*** Material to process

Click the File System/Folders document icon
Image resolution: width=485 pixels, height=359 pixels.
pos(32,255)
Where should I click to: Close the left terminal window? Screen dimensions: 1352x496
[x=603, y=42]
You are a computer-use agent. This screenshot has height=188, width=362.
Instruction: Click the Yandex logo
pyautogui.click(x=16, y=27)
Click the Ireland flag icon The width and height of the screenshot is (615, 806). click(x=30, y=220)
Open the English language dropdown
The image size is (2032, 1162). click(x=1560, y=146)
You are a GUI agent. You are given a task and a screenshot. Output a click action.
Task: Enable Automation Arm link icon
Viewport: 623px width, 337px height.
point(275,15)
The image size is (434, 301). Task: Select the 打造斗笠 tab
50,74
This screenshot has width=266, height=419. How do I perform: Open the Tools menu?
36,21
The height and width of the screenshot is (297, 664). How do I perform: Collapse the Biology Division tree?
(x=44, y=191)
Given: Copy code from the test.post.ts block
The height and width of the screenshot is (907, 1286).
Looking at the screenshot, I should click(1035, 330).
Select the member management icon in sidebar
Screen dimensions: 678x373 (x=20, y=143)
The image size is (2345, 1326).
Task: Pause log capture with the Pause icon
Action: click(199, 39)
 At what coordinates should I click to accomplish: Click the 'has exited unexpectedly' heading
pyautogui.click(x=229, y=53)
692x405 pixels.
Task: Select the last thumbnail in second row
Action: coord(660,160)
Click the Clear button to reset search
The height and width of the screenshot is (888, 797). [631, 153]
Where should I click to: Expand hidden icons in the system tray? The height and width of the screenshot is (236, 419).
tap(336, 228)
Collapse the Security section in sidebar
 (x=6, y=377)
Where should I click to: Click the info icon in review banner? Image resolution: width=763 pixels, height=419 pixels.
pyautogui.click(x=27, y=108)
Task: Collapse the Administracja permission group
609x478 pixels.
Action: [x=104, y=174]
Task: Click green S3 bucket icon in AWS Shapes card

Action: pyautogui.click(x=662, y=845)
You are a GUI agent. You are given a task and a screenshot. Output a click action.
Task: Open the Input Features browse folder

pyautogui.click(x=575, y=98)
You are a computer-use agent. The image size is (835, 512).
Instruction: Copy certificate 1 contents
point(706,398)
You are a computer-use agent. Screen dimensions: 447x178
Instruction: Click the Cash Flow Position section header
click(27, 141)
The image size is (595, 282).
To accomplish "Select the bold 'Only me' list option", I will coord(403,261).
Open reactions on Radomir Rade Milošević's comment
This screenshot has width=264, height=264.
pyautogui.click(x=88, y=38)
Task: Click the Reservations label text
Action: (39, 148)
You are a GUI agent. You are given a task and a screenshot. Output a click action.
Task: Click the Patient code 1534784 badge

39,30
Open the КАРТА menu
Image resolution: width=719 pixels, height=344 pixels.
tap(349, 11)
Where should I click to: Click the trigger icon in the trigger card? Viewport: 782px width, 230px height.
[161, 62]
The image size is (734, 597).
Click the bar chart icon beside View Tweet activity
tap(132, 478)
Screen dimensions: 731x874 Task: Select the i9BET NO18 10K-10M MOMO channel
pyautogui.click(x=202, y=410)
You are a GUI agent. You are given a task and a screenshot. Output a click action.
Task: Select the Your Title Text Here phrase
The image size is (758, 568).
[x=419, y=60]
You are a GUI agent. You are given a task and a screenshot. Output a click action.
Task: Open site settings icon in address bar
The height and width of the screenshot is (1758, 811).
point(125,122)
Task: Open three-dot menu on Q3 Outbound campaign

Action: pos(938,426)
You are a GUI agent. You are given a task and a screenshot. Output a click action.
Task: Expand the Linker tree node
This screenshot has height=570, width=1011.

******

(Required work):
Please edit the items above by changing "Tools menu" to "Settings menu" wherever it occurs, and reproduce them with everything else left the same.

(Reply to the task):
Click the File System/Folders document icon
Image resolution: width=485 pixels, height=359 pixels.
pos(32,255)
Where should I click to: Close the left terminal window? Screen dimensions: 1352x496
[x=603, y=42]
You are a computer-use agent. This screenshot has height=188, width=362.
Instruction: Click the Yandex logo
pyautogui.click(x=16, y=27)
Click the Ireland flag icon The width and height of the screenshot is (615, 806). click(x=30, y=220)
Open the English language dropdown
The image size is (2032, 1162). click(x=1560, y=146)
You are a GUI agent. You are given a task and a screenshot. Output a click action.
Task: Enable Automation Arm link icon
Viewport: 623px width, 337px height.
point(275,15)
The image size is (434, 301). Task: Select the 打造斗笠 tab
50,74
This screenshot has width=266, height=419. How do I perform: Open the Settings menu?
36,21
The height and width of the screenshot is (297, 664). How do I perform: Collapse the Biology Division tree?
(x=44, y=191)
Given: Copy code from the test.post.ts block
The height and width of the screenshot is (907, 1286).
Looking at the screenshot, I should click(1035, 330).
Select the member management icon in sidebar
Screen dimensions: 678x373 (x=20, y=143)
The image size is (2345, 1326).
Task: Pause log capture with the Pause icon
Action: click(199, 39)
 At what coordinates should I click to accomplish: Click the 'has exited unexpectedly' heading
pyautogui.click(x=229, y=53)
692x405 pixels.
Task: Select the last thumbnail in second row
Action: coord(660,160)
Click the Clear button to reset search
The height and width of the screenshot is (888, 797). [631, 153]
Where should I click to: Expand hidden icons in the system tray? The height and width of the screenshot is (236, 419).
tap(336, 228)
Collapse the Security section in sidebar
 (x=6, y=377)
Where should I click to: Click the info icon in review banner? Image resolution: width=763 pixels, height=419 pixels.
pyautogui.click(x=27, y=108)
Task: Collapse the Administracja permission group
609x478 pixels.
Action: [x=104, y=174]
Task: Click green S3 bucket icon in AWS Shapes card

Action: pyautogui.click(x=662, y=845)
You are a GUI agent. You are given a task and a screenshot. Output a click action.
Task: Open the Input Features browse folder

pyautogui.click(x=575, y=98)
You are a computer-use agent. The image size is (835, 512).
Instruction: Copy certificate 1 contents
point(706,398)
You are a computer-use agent. Screen dimensions: 447x178
Instruction: Click the Cash Flow Position section header
click(27, 141)
The image size is (595, 282).
To accomplish "Select the bold 'Only me' list option", I will coord(403,261).
Open reactions on Radomir Rade Milošević's comment
This screenshot has width=264, height=264.
pyautogui.click(x=88, y=38)
Task: Click the Reservations label text
Action: (39, 148)
You are a GUI agent. You are given a task and a screenshot. Output a click action.
Task: Click the Patient code 1534784 badge

39,30
Open the КАРТА menu
Image resolution: width=719 pixels, height=344 pixels.
tap(349, 11)
Where should I click to: Click the trigger icon in the trigger card? Viewport: 782px width, 230px height.
[161, 62]
The image size is (734, 597).
Click the bar chart icon beside View Tweet activity
tap(132, 478)
Screen dimensions: 731x874 Task: Select the i9BET NO18 10K-10M MOMO channel
pyautogui.click(x=202, y=410)
You are a GUI agent. You are given a task and a screenshot. Output a click action.
Task: Select the Your Title Text Here phrase
The image size is (758, 568).
[x=419, y=60]
You are a GUI agent. You are given a task and a screenshot. Output a click action.
Task: Open site settings icon in address bar
The height and width of the screenshot is (1758, 811).
point(125,122)
Task: Open three-dot menu on Q3 Outbound campaign

Action: pos(938,426)
You are a GUI agent. You are given a task and a screenshot. Output a click action.
Task: Expand the Linker tree node
This screenshot has height=570, width=1011.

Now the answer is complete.